En affirmant le 16 novembre dernier à destination d’une Gilet jaune « nous ne sommes pas dans le même camp, madame » , le préfet de police de Paris, LALLEMENT (sic), aura sans doute — bien involontairement — contribué à éclairer jusqu’aux plus naïfs quant à la polarisation de la situation sociale en fRance. Car s’il y a plusieurs camps en présence, c’est bien qu’il y a une guerre : celle que la bourgeoisie mène, avec une intensité accrue depuis l’arrivée au pouvoir de MACRON, contre toutes les conquêtes sociales arrachées en deux siècles de luttes ouvrières.

Après des attaques contre le droit du travail en ce qu’il peut avoir de protecteur pour les salariés, contre le statut de la fonction publique ou encore contre les conditions d’indemnisation du chômage – et en parallèle de grossières manœuvres de diversion stigmatisant les immigrés – les kamikazes de LREM envisagent désormais une énième « réforme » des retraites. Les précédentes réformes de 1993, 2003, 2007, 2010 et 2014 ont pourtant déjà entraîné un durcissement drastique des conditions d’accès à la retraite doublé d’une baisse du montant moyen des pensions versées, notamment via l’augmentation du nombre d’années pris en compte pour le calcul du salaire de référence, l’augmentation de la durée de cotisation requise pour bénéficier d’une retraite à taux plein et le relèvement de l’âge minimum d’ouverture des droits à la retraite.

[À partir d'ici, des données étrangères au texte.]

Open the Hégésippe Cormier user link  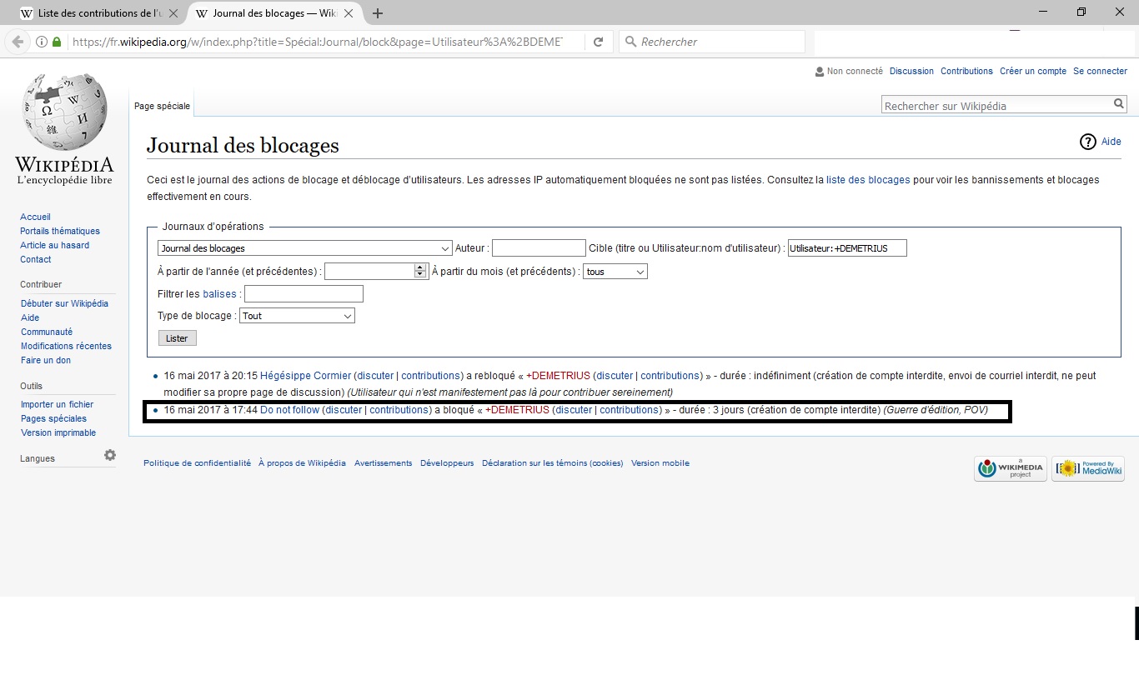click(305, 376)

Mais, outre sa forte dimension symbolique (i.e. infliger une défaite majeure à 25 millions d’exploités), le passage à un système de retraite par points marquerait un saut qualitatif dans la régression sociale. En effet, un tel système signifie concrètement que :

— > le montant des pensions servies aux retraités deviendra une simple variable d’ajustement de l’équilibre financier global du système de retraites au nom d’une règle d’or inique plafonnant les dépenses de retraites à un niveau maximum de 13,8% du PIB ;

— > l’allongement de l’espérance de vie entraînera une diminution mécanique du coefficient de conversion des points accumulés, forçant les exploités, tels des hamsters dans une roue, à choisir entre la peste et le choléra : ou bien repousser sans cesse leur départ en retraite à mesure que le coefficient de conversion des points se déprécie ou bien cesser le turbin plus tôt au prix d’une retraite largement amputée ;

— > dans ces conditions, le potentiel maintien d’un « âge légal de départ en retraite » devient donc purement formel puisque, eu égard au niveau de leurs pensions en cas de départ à 62 ans ou avant, la majorité des prolétaires seront contraints de travailler au-delà de cet âge dans l’espoir de s’assurer un niveau de (sur)vie correct. À terme, l’objectif est de contraindre des exploités historiquement hostiles à la retraite par capitalisation à devoir y recourir en guise de nécessaire complément aux maigres subsides issus du système par points… pour le plus grand profit des milieux financiers (assureurs, fonds de placement) qui ont largement appuyé l’arrivée au pouvoir de la clique des marcheurs au pas de l’oie.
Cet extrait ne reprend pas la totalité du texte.